Stored dataset items:
....

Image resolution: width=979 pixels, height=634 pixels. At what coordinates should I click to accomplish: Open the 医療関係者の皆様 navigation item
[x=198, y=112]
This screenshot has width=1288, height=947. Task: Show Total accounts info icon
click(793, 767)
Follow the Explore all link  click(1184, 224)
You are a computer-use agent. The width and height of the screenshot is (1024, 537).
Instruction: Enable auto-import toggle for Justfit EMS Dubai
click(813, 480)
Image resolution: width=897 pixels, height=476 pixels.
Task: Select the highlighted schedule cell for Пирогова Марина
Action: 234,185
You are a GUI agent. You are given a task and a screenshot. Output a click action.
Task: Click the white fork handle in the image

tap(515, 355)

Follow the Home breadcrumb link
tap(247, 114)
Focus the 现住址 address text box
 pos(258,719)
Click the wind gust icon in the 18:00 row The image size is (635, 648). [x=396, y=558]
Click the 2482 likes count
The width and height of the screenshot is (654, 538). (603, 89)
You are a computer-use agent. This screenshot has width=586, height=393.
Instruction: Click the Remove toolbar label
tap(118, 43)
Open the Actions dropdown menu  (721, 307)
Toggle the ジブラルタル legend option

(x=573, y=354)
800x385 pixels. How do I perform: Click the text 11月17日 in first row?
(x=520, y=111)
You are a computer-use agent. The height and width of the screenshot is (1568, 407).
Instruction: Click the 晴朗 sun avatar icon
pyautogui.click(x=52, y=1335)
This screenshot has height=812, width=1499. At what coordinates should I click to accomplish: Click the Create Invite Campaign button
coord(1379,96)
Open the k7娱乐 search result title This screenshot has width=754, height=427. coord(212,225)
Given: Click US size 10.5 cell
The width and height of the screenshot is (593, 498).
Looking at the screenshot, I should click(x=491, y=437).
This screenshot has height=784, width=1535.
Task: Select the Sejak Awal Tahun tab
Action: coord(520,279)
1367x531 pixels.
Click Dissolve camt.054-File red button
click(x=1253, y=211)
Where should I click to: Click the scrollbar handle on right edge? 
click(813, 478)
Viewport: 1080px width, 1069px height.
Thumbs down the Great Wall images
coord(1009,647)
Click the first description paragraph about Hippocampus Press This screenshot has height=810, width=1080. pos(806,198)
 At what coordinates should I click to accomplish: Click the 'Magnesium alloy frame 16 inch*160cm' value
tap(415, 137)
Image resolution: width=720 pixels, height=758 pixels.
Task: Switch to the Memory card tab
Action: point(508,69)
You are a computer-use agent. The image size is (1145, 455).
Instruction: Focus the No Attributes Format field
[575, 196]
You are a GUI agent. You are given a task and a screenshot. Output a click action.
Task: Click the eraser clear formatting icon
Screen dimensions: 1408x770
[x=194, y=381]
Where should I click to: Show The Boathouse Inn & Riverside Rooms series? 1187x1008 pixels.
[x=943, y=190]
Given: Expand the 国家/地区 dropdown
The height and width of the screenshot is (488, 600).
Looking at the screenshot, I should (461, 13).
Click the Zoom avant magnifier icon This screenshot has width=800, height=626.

....

Every word in the records must appear in your copy exactly as it does above.

**THE ANSWER**:
Image resolution: width=979 pixels, height=634 pixels. At what coordinates should I click to accomplish: Open the 医療関係者の皆様 navigation item
[x=198, y=112]
This screenshot has width=1288, height=947. Task: Show Total accounts info icon
click(793, 767)
Follow the Explore all link  click(1184, 224)
You are a computer-use agent. The width and height of the screenshot is (1024, 537).
Instruction: Enable auto-import toggle for Justfit EMS Dubai
click(813, 480)
Image resolution: width=897 pixels, height=476 pixels.
Task: Select the highlighted schedule cell for Пирогова Марина
Action: 234,185
You are a GUI agent. You are given a task and a screenshot. Output a click action.
Task: Click the white fork handle in the image

tap(515, 355)

Follow the Home breadcrumb link
tap(247, 114)
Focus the 现住址 address text box
 pos(258,719)
Click the wind gust icon in the 18:00 row The image size is (635, 648). [x=396, y=558]
Click the 2482 likes count
The width and height of the screenshot is (654, 538). (603, 89)
You are a computer-use agent. This screenshot has width=586, height=393.
Instruction: Click the Remove toolbar label
tap(118, 43)
Open the Actions dropdown menu  (721, 307)
Toggle the ジブラルタル legend option

(x=573, y=354)
800x385 pixels. How do I perform: Click the text 11月17日 in first row?
(x=520, y=111)
You are a computer-use agent. The height and width of the screenshot is (1568, 407).
Instruction: Click the 晴朗 sun avatar icon
pyautogui.click(x=52, y=1335)
This screenshot has height=812, width=1499. At what coordinates should I click to accomplish: Click the Create Invite Campaign button
coord(1379,96)
Open the k7娱乐 search result title This screenshot has width=754, height=427. coord(212,225)
Given: Click US size 10.5 cell
The width and height of the screenshot is (593, 498).
Looking at the screenshot, I should click(x=491, y=437).
This screenshot has height=784, width=1535.
Task: Select the Sejak Awal Tahun tab
Action: coord(520,279)
1367x531 pixels.
Click Dissolve camt.054-File red button
click(x=1253, y=211)
Where should I click to: Click the scrollbar handle on right edge? 
click(813, 478)
Viewport: 1080px width, 1069px height.
Thumbs down the Great Wall images
coord(1009,647)
Click the first description paragraph about Hippocampus Press This screenshot has height=810, width=1080. pos(806,198)
 At what coordinates should I click to accomplish: Click the 'Magnesium alloy frame 16 inch*160cm' value
tap(415, 137)
Image resolution: width=720 pixels, height=758 pixels.
Task: Switch to the Memory card tab
Action: point(508,69)
You are a computer-use agent. The image size is (1145, 455).
Instruction: Focus the No Attributes Format field
[575, 196]
You are a GUI agent. You are given a task and a screenshot. Output a click action.
Task: Click the eraser clear formatting icon
Screen dimensions: 1408x770
[x=194, y=381]
Where should I click to: Show The Boathouse Inn & Riverside Rooms series? 1187x1008 pixels.
[x=943, y=190]
Given: Expand the 国家/地区 dropdown
The height and width of the screenshot is (488, 600).
Looking at the screenshot, I should (461, 13).
Click the Zoom avant magnifier icon This screenshot has width=800, height=626.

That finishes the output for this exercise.